:: Kutipan

Kedokteran presisi merupakan kolaborasi antara ilmu genetika medis, teknologi kecerdasan buatan (AI), psikosial, dan pemahaman gaya hidup. Terwujudnya pelayanan kesehatan presisi di Indonesia diperlukan mengingat Indonesia bangsa besar dengan masyarakat plural. Keberagaman etnis yang ada di Indonesia merupakan suatu peluang terwujudnya layanan kesehatan yang presisi. Pada dasarnya, manusia tersusun atas karakteristik DNA yang berbeda. Selain itu, perbedaan etnis dan budaya yang ada juga berpengaruh terhadap respons seseorang akan tindakan medis.
Berdasarkan penelitian yang dilakukan oleh Dekan Fakultas Kedokteran Universitas Indonesia Ari Fahrial Syam pada tahun 2018 (kompas/16 /01/2023), keragaman etnis di Indonesia berpengaruh terhadap perbedaan respons akan infeksi Helicobacter pylory yang merupakan penyebab penyakit lambung. Etnis Papua, Bugis, dan Batak memiliki respons baik bahkan tinggi terhadap antibiotik yang diberikan. Namun, hal sebaliknya terjadi pada etnis Ambon, Tionghoa, Bali, dan Jawa yang resistan terhadap antibiotik tersebut. Temuan tersebut membuktikan adanya faktor lain yang mempengaruhi respons seseorang terhadap penanganan tertentu.

::::
:: Data Tersedia

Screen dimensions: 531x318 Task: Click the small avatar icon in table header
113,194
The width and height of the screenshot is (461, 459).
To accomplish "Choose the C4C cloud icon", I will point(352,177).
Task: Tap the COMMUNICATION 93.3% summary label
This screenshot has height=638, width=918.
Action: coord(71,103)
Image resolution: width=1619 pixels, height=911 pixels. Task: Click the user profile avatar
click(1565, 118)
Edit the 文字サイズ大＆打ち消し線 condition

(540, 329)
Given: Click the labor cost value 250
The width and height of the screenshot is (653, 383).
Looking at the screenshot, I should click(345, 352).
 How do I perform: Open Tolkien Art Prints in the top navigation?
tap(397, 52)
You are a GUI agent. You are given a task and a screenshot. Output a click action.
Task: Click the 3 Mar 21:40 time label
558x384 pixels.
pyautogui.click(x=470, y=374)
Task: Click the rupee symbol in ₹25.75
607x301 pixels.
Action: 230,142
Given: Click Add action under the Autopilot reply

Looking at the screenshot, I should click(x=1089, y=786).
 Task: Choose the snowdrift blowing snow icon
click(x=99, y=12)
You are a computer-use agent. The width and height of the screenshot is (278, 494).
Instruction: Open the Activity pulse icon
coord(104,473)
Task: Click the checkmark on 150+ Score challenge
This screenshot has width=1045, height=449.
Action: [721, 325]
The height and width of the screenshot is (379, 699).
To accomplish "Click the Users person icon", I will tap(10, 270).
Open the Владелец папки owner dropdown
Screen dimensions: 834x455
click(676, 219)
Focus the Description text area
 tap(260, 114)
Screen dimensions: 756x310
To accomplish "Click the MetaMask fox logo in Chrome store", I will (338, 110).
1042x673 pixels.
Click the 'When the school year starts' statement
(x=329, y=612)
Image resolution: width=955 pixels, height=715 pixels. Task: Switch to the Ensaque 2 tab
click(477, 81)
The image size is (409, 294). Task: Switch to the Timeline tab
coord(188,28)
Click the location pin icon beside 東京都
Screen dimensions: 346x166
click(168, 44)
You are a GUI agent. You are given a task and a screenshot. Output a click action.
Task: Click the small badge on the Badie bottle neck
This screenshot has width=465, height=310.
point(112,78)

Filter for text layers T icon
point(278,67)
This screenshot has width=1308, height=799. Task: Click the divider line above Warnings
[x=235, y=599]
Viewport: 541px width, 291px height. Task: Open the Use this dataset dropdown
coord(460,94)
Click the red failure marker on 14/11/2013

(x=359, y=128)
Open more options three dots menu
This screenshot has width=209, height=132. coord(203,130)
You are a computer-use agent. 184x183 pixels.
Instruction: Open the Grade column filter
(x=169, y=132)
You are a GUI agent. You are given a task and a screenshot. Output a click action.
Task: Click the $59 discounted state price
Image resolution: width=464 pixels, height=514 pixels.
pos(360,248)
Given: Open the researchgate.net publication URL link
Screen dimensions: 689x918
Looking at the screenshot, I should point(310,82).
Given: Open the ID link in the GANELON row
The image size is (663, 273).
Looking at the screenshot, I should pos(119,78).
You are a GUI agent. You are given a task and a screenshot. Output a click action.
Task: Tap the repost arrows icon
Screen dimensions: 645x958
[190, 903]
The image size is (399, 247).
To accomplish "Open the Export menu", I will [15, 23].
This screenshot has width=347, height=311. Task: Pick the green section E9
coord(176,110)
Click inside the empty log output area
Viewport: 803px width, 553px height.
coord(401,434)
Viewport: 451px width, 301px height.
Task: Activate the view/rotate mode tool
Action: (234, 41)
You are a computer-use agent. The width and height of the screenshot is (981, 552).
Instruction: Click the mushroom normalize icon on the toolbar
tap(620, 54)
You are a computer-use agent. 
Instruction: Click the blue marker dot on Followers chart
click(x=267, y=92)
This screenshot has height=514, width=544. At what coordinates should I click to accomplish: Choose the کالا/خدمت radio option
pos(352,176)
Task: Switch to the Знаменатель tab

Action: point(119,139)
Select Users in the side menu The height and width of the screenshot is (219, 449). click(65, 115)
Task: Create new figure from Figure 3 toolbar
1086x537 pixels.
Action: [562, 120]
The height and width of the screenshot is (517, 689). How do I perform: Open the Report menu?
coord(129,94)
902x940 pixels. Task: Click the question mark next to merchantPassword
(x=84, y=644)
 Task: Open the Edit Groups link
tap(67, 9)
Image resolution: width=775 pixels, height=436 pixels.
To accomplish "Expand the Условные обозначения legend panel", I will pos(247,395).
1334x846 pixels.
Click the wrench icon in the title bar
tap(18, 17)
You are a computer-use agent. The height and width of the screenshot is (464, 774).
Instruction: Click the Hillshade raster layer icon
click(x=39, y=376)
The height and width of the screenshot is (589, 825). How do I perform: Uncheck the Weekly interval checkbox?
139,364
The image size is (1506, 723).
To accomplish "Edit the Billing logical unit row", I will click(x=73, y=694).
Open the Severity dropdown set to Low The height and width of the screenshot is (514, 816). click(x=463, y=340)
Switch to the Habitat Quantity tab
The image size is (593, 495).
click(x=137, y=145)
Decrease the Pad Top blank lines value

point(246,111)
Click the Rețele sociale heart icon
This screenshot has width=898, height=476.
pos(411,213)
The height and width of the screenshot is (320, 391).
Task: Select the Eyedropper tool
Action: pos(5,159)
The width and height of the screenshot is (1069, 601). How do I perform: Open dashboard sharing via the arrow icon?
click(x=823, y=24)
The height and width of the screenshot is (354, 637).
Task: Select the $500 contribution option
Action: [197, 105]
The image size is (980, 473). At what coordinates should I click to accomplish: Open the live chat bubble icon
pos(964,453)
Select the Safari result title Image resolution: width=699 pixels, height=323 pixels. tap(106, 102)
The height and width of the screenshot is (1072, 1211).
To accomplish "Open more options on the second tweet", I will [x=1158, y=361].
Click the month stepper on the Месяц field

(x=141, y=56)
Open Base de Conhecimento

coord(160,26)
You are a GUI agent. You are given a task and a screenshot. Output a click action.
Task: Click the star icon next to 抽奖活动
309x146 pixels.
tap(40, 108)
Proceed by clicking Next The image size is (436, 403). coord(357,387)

::::

Tentukan apakah setiap pernyataan di bawah ini sesuai dengan kutipan tentang kedokteran presisi. Jawab ya atau tidak untuk masing-masing, lalu sertakan kata-kata penentu dari kutipan tanpa diubah.
1. Etnis Bugis memiliki respons baik terhadap antibiotik yang diberikan.
2. Etnis Jawa memiliki respons tinggi terhadap antibiotik tersebut.
3. Helicobacter pylory merupakan penyebab penyakit jantung.

Jawaban Latihan:
1. Ya: "Etnis Papua, Bugis, dan Batak memiliki respons baik bahkan tinggi terhadap antibiotik yang diberikan."
2. Tidak: "Namun, hal sebaliknya terjadi pada etnis Ambon, Tionghoa, Bali, dan Jawa yang resistan terhadap antibiotik tersebut."
3. Tidak: "infeksi Helicobacter pylory yang merupakan penyebab penyakit lambung"